My newer reviews will be found at http://www.deadtreesreview.blogspot.com/.








Tuesday, August 21, 2012

Toxic Deception

Toxic Deception: How the Chemical Industry Manipulates Science, Bends the Law and Endangers Your Health, Dan Fagin and Marianne Lavelle, Common Courage Press, 1999

This book examines the methods used by the chemical industry to keep unsafe, even dangerous, products on the market by focusing on the pesticides atrazine and alachlor, the dry cleaning chemical perchloroethylene, or perc for short (a metal degreaser), and formaldehyde, used in all sorts of building products.

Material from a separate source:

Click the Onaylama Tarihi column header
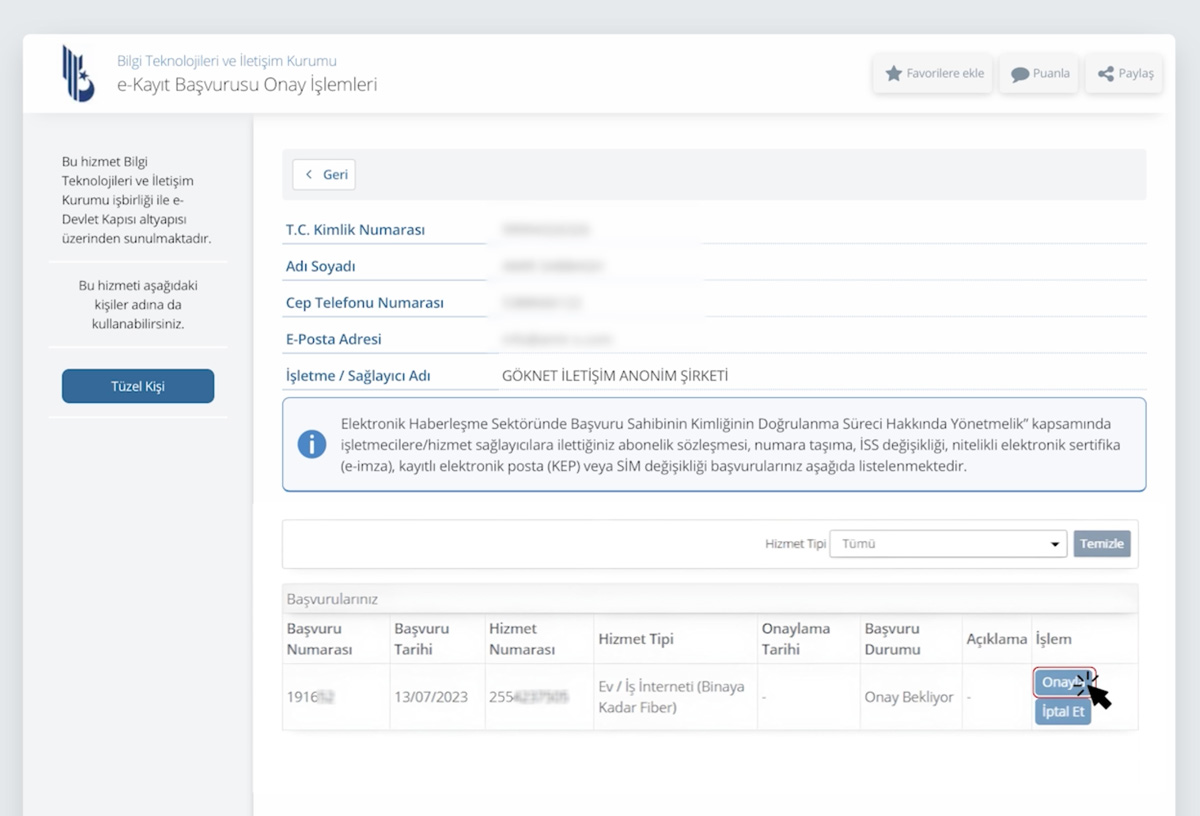 pos(796,639)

Attempts by the Environmental Protection Administration to regulate, or even set an exposure level for, any of the thousands of chemicals currently in use (only a few of which have ever been tested) run into several obstacles. There is no way to isolate a person for anywhere up to several years, regulating even the air they breathe, exposing them only to Chemical X to determine a safe level of exposure. So the EPA is forced to rely on research done BY the chemical companies to determine exposure levels. If the EPA exposure level is too low (according to the chemical industry), they will get flooded with sackfuls of letters from everyday people, complaining about how the lower exposure level will cost thousands of jobs (and certainly encouraged by the chemical industry). EPA bureaucrats spend only a few years in their jobs; when someone else takes over the job, the chemical regulation process must start over from the beginning (which is just fine for the chemical industry).

In the rare case where a person is able to convince a judge or jury that their physical ailment was caused by exposure to a certain chemical, the company's out of court settlement offer is predicated on the sealing of all court records. This keeps potentially bad publicity away from the public and forces the next person suing a chemical company to start from the beginning.

Other methods used by the chemical companies to keep potentially unsafe products on the market include large campaign contributions, junkets for Congress and the press, the government/industry revolving door, misleading advertising and public relations, and a "take no prisoners" policy to anyone who says unfavorable things, all in the face of safer and cleaner alternatives already on the market.

This is an excellent picture of the chemical industry at work, a world where profits come first. It's eye-opening, and, unfortunately, very credible, and is highly recommended.